Monday, April 28, 2014

From the Top Down Customer Service or Lack of It



As Pogo put it so well many years ago “We have met the enemy and they are us”. That is especially true when it comes to service excellence on college campuses. We are the enemies of good service.
Just getting some basic politeness can be a challenge. I am beginning to think that college customer service is making cable companies look responsive to clients/customers.

I am not just talking about service to students. Colleges too often seem to be equal opportunity bad service providers. This is especially true when they are dealing with anyone outside of the campus . Just ask anyone who has applied for a job at a college how they were treated. They are requested to apply through an ad perhaps. They are most normally asked to apply by email. So far so good but as soon as an application goes in, the poor service starts. 
 
The applicants never receive any motivation that their application has been received for example. This would be so easily done too. Just set up an auto responder to send out an email back to the applicant stating that their email and application have been received, Thank you for the interest.
Then the search goes on and if an applicant is not successful in the process, he or she never hears anything again.  No one thanks them for the application and writes that “we are sorry that though you are an excellent candidate…” (or some such polite brushoff that was the norm years ago) . There is most often no response at all leaving the applicant hanging and feeling absolutely ill-served.  The candidate took the time to write a cover letter, direct her resume to the job and apply,. The least one could do is acknowledge that. It would be so easy too. Just create an Excel  list of applicants and email address and use a mail merge to send out thanks by emails. A simple polite gesture.

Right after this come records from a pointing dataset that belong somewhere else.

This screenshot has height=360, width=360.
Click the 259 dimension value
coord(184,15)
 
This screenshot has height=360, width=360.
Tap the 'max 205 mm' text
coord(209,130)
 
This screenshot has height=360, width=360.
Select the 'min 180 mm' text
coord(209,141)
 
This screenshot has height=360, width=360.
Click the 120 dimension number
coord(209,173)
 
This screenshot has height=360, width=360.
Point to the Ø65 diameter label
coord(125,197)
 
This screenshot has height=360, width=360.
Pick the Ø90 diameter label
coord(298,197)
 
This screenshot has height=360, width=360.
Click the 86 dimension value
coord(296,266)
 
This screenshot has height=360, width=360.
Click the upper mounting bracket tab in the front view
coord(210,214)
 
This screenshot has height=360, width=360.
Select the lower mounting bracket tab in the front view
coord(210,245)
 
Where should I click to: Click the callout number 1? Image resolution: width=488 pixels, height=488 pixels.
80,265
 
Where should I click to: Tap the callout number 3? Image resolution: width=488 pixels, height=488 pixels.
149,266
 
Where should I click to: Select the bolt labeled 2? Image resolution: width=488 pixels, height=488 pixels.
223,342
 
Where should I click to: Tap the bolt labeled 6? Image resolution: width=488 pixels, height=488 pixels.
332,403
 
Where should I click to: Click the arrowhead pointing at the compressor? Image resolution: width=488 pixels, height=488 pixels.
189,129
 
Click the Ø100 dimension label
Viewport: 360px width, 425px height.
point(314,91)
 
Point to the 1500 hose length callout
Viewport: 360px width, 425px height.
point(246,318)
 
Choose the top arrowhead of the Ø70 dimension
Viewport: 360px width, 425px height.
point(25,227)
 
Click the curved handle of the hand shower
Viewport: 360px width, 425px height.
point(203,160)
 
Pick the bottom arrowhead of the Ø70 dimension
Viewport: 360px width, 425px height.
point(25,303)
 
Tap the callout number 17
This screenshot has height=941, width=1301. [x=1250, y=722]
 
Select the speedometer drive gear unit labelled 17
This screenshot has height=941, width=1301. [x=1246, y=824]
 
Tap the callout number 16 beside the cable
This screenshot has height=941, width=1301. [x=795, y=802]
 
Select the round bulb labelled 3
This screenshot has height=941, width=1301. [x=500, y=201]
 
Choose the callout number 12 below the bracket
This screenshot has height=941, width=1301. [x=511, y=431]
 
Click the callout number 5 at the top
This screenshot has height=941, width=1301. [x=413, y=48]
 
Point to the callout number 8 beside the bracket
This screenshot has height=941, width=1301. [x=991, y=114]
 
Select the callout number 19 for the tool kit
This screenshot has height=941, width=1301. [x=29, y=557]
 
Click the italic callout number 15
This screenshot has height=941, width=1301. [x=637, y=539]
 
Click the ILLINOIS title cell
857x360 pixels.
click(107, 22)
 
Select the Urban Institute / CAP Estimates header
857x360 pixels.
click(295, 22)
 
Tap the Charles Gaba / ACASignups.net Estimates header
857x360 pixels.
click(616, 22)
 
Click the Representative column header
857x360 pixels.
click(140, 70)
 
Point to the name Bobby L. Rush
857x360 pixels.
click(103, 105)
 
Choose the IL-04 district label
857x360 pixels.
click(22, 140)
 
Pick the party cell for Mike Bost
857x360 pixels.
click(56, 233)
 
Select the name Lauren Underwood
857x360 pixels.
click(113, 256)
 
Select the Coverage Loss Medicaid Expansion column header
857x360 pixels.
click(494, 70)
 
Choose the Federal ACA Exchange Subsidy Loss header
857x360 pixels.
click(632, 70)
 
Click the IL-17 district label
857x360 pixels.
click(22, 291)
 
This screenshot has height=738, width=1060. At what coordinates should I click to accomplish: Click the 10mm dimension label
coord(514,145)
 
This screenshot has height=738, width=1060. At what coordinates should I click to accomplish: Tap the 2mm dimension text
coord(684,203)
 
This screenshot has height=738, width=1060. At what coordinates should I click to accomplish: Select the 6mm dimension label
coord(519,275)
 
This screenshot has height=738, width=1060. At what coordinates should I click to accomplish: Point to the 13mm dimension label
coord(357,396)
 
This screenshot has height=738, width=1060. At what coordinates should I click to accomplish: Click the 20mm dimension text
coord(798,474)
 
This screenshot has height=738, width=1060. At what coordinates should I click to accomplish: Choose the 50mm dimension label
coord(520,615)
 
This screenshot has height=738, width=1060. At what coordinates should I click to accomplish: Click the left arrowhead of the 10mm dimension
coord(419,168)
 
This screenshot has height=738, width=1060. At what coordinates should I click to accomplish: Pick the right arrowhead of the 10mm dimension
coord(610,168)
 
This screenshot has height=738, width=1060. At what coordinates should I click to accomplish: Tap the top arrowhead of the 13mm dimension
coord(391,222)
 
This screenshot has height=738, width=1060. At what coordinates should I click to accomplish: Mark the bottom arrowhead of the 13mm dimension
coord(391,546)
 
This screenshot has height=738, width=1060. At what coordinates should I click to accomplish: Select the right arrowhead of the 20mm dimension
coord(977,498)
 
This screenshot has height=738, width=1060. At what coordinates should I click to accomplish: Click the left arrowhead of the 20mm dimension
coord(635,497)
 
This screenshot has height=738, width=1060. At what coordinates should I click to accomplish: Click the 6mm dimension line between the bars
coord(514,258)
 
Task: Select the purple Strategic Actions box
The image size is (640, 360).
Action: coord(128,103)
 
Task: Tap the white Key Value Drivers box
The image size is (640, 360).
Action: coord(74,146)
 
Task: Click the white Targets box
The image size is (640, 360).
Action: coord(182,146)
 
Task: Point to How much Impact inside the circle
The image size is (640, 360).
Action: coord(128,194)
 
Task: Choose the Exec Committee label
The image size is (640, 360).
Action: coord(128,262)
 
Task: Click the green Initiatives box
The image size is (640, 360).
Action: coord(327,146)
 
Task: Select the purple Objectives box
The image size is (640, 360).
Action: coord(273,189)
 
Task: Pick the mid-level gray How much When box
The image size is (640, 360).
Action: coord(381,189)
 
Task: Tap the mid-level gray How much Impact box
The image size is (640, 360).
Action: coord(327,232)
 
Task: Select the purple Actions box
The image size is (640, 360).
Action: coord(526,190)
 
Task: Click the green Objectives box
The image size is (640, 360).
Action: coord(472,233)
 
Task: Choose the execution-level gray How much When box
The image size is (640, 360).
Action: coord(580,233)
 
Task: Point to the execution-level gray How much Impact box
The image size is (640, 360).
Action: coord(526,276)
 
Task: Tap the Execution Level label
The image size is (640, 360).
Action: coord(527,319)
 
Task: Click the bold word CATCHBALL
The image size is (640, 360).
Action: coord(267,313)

The gestures are often the key to helping promote a culture of caring and service. We have found many schools that just by-pass simple politeness because “we don’t have the time to do that” or “if I were to thank everyone I wouldn’t get any work done”. Well, one of the most important jobs a person can do is to motivate and show appreciation for others. It only takes two seconds to say thank you. It takes a minute to let someone know you appreciate the good work she has done. That moment would be well spent too because that small customer service to another would be repaid mover and over.
 It amazes me that quite often the higher some people go in the system, the lower their civility and politeness to others gets. We deal with many college administrators. Many ask us to come and talk with them about helping them make the service on their campus better to increase retention. After very many of these meetings I realize that service on the campus is not good because the people at the so-called top do not know what customer service and even manners are. They are often the ones to ask for the meetings but then treat us as if we are just getting in their way or as if we are somehow an imposition. If they do this with us I am sure they do it with others. After all, we are the customer service people and others try to polish up the politeness for us.

For example, I had a meeting recently that a college president requested. I was to fly to her city and meet with her the next day. When the time arrived for the meeting, she was late of course. And when she came into the conference room she just introduced herself and started in right away with “So what can you do for us on retention?”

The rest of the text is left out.